**Your task**: Every line below from the one containing "320x219 pixels." through the one containing "Given: Click checkmark" is to be printed exactly, with the pictures omitted.

**Given data**:
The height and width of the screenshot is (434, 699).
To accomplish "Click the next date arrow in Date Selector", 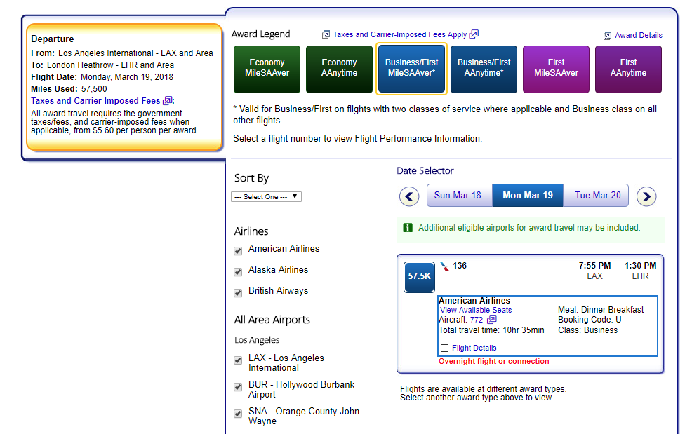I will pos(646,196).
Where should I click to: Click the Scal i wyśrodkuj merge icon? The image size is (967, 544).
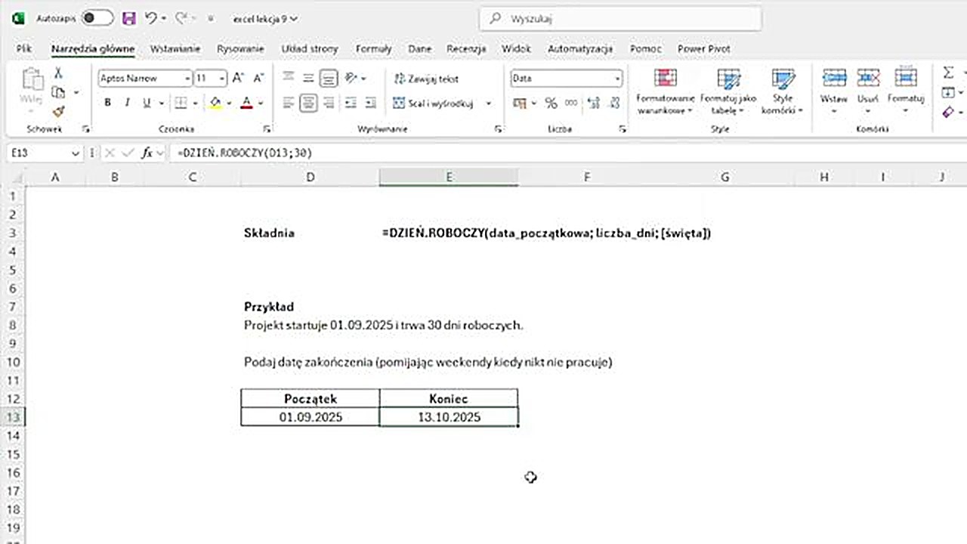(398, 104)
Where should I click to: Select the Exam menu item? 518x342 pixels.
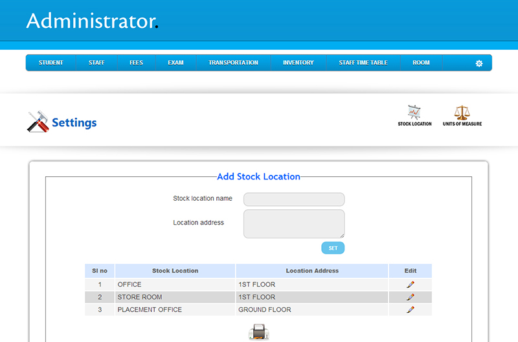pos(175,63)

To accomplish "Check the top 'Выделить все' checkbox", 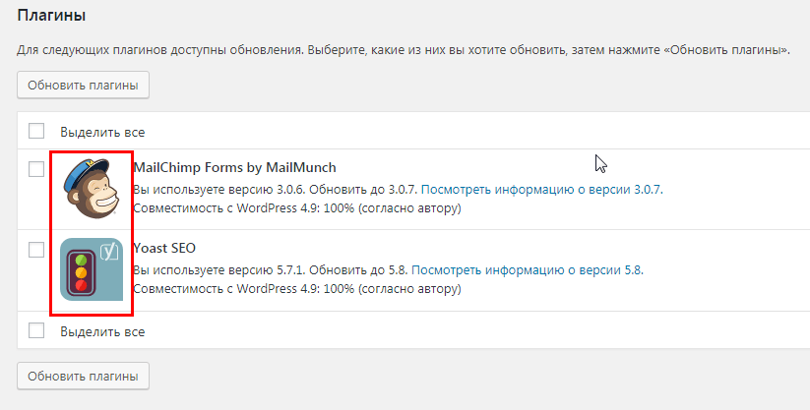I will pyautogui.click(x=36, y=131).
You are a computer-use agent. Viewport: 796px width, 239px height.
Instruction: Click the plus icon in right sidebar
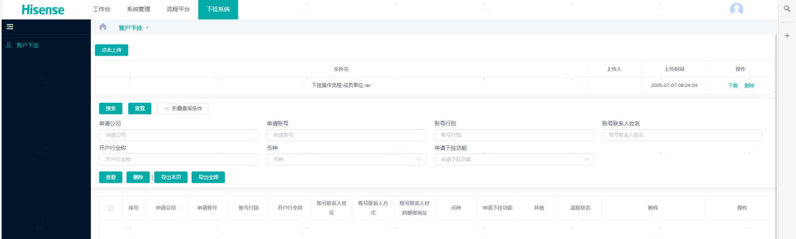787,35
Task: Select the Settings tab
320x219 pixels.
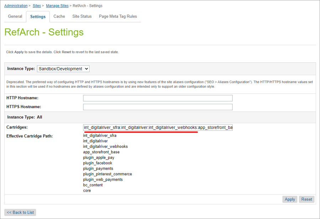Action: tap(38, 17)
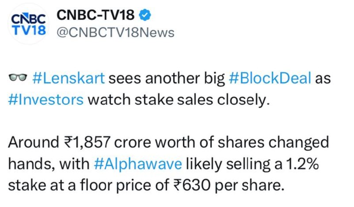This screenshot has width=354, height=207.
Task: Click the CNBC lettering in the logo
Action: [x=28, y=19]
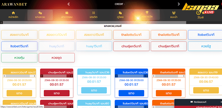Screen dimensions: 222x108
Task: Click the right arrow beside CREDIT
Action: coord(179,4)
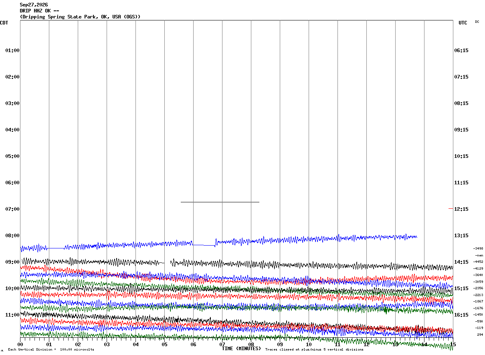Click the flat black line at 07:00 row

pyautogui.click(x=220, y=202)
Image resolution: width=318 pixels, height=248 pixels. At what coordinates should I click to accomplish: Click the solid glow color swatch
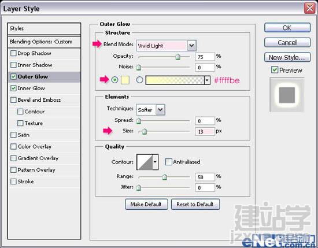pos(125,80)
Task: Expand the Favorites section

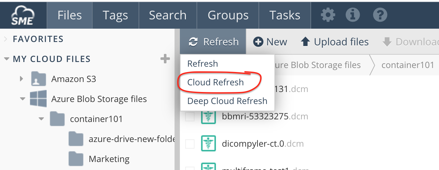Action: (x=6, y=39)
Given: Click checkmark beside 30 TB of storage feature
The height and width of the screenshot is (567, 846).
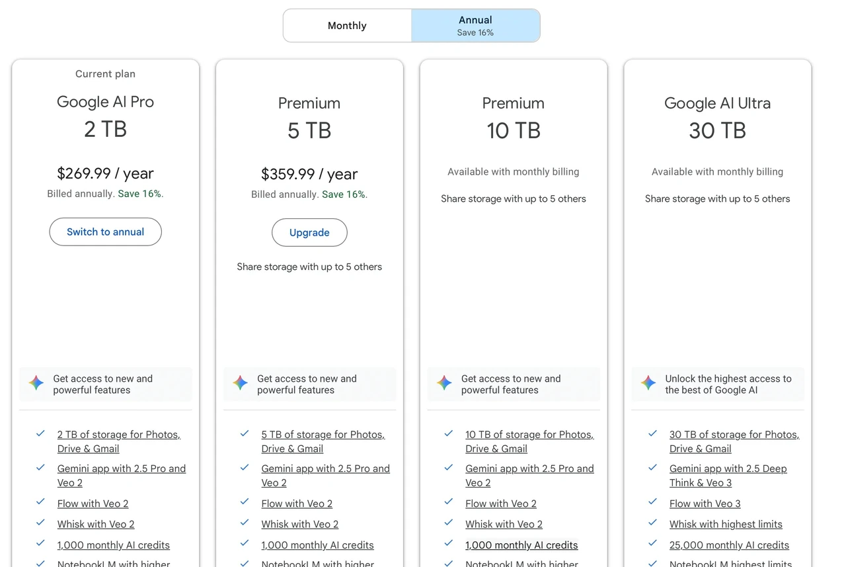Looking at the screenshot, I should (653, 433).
---
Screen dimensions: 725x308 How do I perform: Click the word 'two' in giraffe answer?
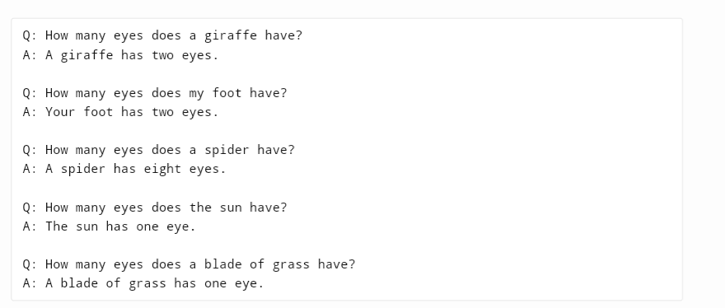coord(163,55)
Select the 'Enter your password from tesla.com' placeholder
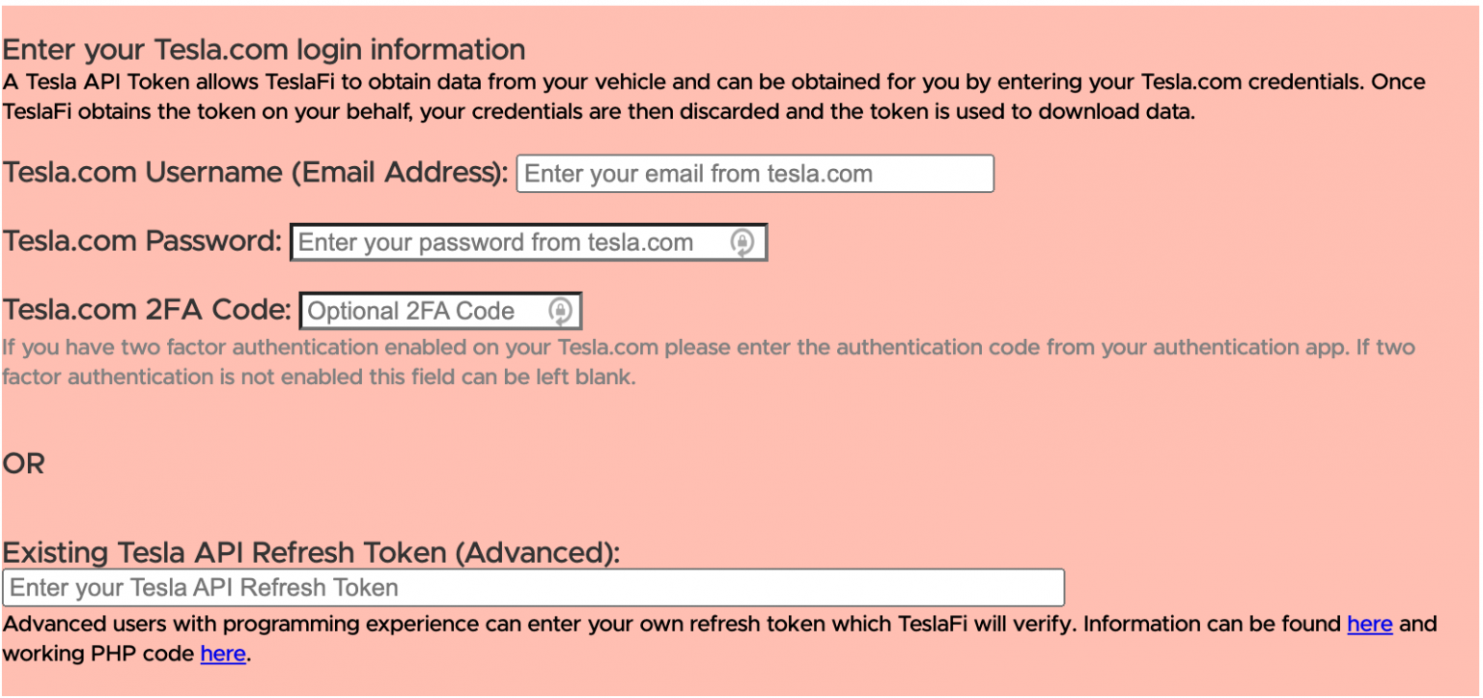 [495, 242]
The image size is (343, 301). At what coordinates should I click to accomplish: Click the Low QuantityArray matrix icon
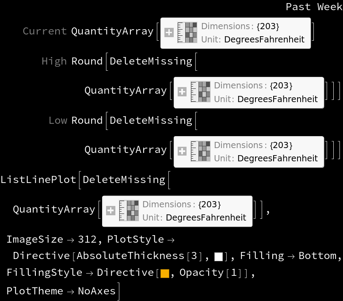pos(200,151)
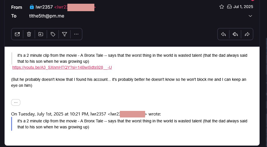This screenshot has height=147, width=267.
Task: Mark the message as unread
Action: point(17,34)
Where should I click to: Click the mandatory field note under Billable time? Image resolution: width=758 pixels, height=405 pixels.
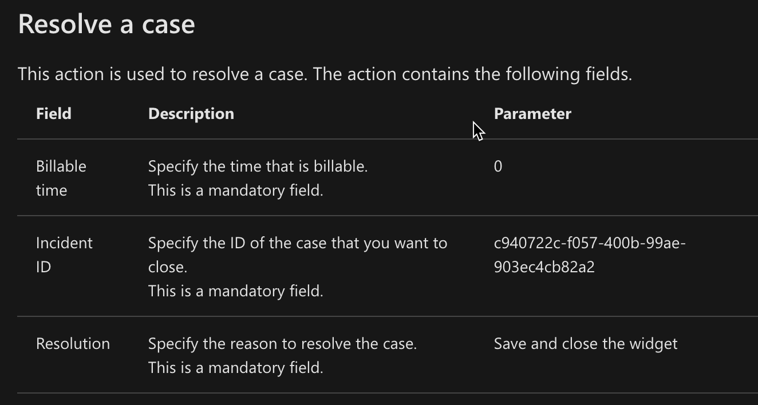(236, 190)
...
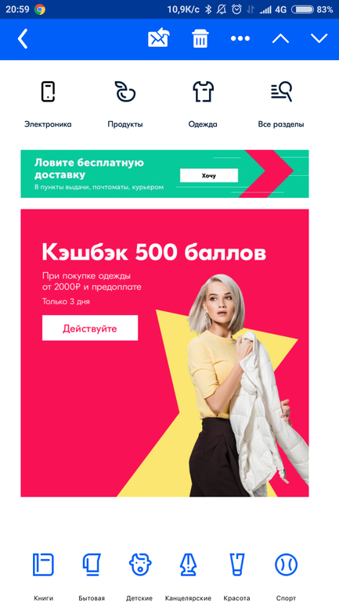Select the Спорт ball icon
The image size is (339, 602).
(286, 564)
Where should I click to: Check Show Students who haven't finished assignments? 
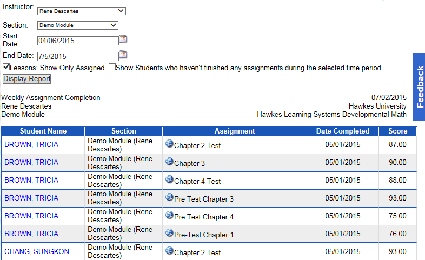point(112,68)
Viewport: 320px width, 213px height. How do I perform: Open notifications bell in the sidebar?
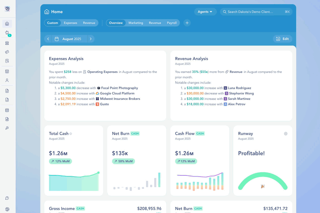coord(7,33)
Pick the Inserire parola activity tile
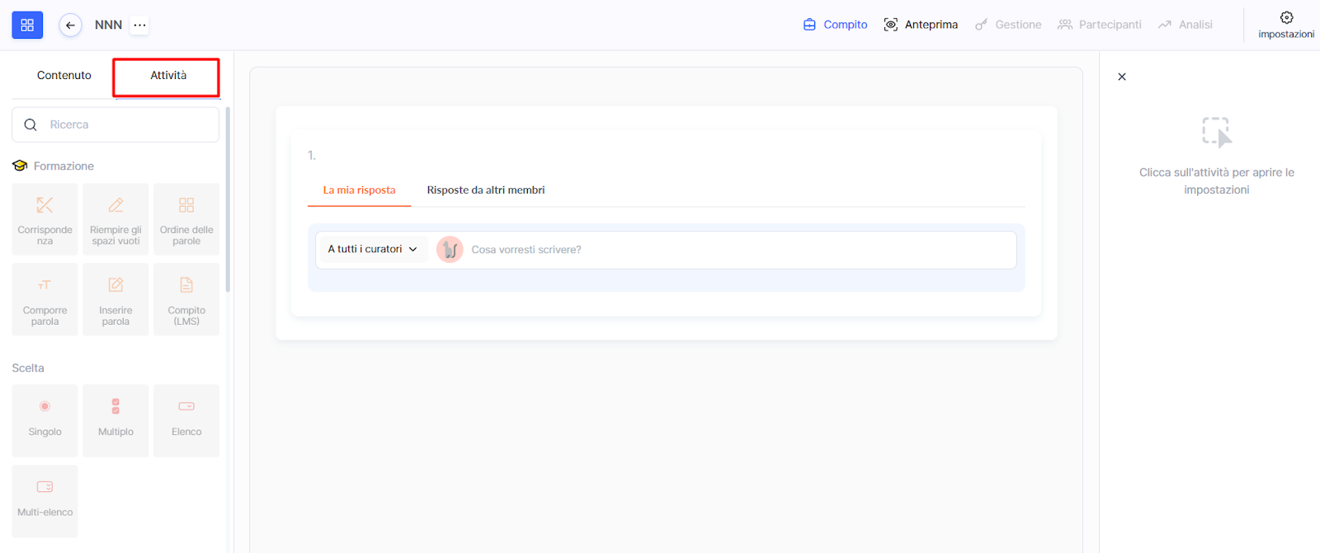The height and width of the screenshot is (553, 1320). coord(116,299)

**Exercise output**:
320x219 pixels.
Action: tap(38, 17)
This screenshot has width=354, height=207.
Task: Click the CNBC lettering in the logo
Action: [x=28, y=19]
Screen dimensions: 222x108
Task: Click the right arrow beside CREDIT
Action: coord(179,4)
Click the flat black line at 07:00 row

pyautogui.click(x=220, y=202)
Image resolution: width=318 pixels, height=248 pixels. At what coordinates should I click to accomplish: Click the solid glow color swatch
pos(125,80)
Task: Expand the Favorites section

Action: (x=6, y=39)
Given: Click checkmark beside 30 TB of storage feature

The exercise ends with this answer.